*Task requirements:* Repeat every line of the data verbatim.

Data extracted from a collection

<<<<

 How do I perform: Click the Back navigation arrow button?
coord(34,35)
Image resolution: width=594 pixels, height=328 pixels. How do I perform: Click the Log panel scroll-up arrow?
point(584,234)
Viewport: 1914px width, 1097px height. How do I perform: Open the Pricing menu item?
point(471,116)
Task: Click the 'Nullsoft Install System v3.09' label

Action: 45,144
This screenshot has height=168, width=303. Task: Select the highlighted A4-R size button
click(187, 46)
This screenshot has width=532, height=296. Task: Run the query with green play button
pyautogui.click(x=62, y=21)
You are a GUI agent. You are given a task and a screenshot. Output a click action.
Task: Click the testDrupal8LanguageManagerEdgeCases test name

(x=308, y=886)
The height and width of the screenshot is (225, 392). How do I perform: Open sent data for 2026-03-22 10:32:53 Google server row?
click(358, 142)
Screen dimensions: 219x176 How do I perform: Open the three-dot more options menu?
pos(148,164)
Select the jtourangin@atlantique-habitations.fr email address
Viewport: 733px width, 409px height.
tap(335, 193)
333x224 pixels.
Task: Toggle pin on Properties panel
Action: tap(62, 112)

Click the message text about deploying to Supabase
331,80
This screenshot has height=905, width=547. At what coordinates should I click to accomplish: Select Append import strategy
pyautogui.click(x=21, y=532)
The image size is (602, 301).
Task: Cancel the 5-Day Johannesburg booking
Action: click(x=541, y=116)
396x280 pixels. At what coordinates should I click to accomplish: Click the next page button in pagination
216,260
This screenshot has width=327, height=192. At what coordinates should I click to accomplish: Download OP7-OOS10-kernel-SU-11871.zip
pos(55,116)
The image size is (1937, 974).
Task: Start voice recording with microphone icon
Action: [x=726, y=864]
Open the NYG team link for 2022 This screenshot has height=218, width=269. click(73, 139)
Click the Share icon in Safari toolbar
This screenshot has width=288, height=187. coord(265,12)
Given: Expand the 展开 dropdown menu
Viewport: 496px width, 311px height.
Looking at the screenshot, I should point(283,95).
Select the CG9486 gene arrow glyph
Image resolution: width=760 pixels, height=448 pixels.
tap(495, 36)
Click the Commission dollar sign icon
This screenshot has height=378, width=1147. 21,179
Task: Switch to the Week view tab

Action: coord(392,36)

>>>>

*Answer to this problem:*
 How do I perform: Click the Back navigation arrow button?
coord(34,35)
Image resolution: width=594 pixels, height=328 pixels. How do I perform: Click the Log panel scroll-up arrow?
point(584,234)
Viewport: 1914px width, 1097px height. How do I perform: Open the Pricing menu item?
point(471,116)
Task: Click the 'Nullsoft Install System v3.09' label

Action: 45,144
This screenshot has height=168, width=303. Task: Select the highlighted A4-R size button
click(187, 46)
This screenshot has width=532, height=296. Task: Run the query with green play button
pyautogui.click(x=62, y=21)
You are a GUI agent. You are given a task and a screenshot. Output a click action.
Task: Click the testDrupal8LanguageManagerEdgeCases test name

(x=308, y=886)
The height and width of the screenshot is (225, 392). How do I perform: Open sent data for 2026-03-22 10:32:53 Google server row?
click(358, 142)
Screen dimensions: 219x176 How do I perform: Open the three-dot more options menu?
pos(148,164)
Select the jtourangin@atlantique-habitations.fr email address
Viewport: 733px width, 409px height.
tap(335, 193)
333x224 pixels.
Task: Toggle pin on Properties panel
Action: tap(62, 112)

Click the message text about deploying to Supabase
331,80
This screenshot has height=905, width=547. At what coordinates should I click to accomplish: Select Append import strategy
pyautogui.click(x=21, y=532)
The image size is (602, 301).
Task: Cancel the 5-Day Johannesburg booking
Action: click(x=541, y=116)
396x280 pixels. At what coordinates should I click to accomplish: Click the next page button in pagination
216,260
This screenshot has width=327, height=192. At what coordinates should I click to accomplish: Download OP7-OOS10-kernel-SU-11871.zip
pos(55,116)
The image size is (1937, 974).
Task: Start voice recording with microphone icon
Action: [x=726, y=864]
Open the NYG team link for 2022 This screenshot has height=218, width=269. click(73, 139)
Click the Share icon in Safari toolbar
This screenshot has width=288, height=187. coord(265,12)
Given: Expand the 展开 dropdown menu
Viewport: 496px width, 311px height.
Looking at the screenshot, I should point(283,95).
Select the CG9486 gene arrow glyph
Image resolution: width=760 pixels, height=448 pixels.
tap(495, 36)
Click the Commission dollar sign icon
This screenshot has height=378, width=1147. 21,179
Task: Switch to the Week view tab

Action: coord(392,36)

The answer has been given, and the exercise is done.